Greenwald and Poitras are just doing their jobs. But, it's really time for a government process to originate from Congress, which should own the investigation and reveals just as the Watergate and Church committees came to own abuse of power and illegal surveillance scandals of the Seventies.


Tin Shat said...

This is also a "tell" that airgap interception is pretty crude, even for electronic media. They basically have to violate the law and your person to get the information.

It's also the reason they keep decreasing the air in the tubes: stop and frisk, thick international border lines, drones and built in surveillance on the streets.

What the NSA is trying to do, with the help of (often clueless) local governments and the illegal fusion centers, is to map off-web relationships by assigning metadata to our physical movements in the same manner as phone calls or email.

They also are trying some efforts to record and caralog content, from microphones (on Spokane busses for example) to wackier emotion-reading facial rec software. The basic idea is the same as with phone/web--they are building an index of our movements and connections that will guide use of a content database of documents, recordings, etc.

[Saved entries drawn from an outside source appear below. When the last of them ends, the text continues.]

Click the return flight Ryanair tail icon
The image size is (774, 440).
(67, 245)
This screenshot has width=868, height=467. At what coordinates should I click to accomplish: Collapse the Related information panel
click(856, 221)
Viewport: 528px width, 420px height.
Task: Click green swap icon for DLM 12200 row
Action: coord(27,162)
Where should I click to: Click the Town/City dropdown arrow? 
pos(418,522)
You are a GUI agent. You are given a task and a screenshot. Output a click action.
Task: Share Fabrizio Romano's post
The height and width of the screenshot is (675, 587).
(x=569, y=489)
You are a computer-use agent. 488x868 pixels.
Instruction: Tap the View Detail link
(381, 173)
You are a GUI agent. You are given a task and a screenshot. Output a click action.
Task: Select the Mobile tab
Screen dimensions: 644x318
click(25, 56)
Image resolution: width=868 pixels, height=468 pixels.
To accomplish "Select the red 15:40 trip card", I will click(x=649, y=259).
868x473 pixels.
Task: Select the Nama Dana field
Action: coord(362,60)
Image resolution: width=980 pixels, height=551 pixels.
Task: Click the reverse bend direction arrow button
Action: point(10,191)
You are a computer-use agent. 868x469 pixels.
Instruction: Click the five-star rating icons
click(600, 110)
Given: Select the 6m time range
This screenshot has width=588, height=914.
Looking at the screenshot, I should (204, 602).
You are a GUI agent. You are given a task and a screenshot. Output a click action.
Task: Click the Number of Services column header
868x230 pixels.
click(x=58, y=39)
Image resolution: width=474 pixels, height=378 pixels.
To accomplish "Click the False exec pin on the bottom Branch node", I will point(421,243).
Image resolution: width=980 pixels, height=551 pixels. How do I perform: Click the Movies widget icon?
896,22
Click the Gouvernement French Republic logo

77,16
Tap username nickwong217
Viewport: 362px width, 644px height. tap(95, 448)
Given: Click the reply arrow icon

They are no where near this kind of infrastructure in the US, but Alexander imposed a pretty good working model in Iraq. The significance of drones is that the NSA will no longer need to work through local governments for either funding or permissions. They can hover a drone a foot outside your bedroom window and it would be perfectly legal. More likely is a synced temporary net a hundred feet above special events or areas, barely perceptible.

Expect a desenstization campaign with Billy the Terrorist-Fightin' Drone at the Super Bowl. Then at political rallies, concerts...

NYPD pioneered a non-drone version from poles to monitor Occupy, and likely coupled physical surveillance with content surveillance of Occupier digital activity. We're already there. That's why Miranda's thumb drives scare the authoritarians so much.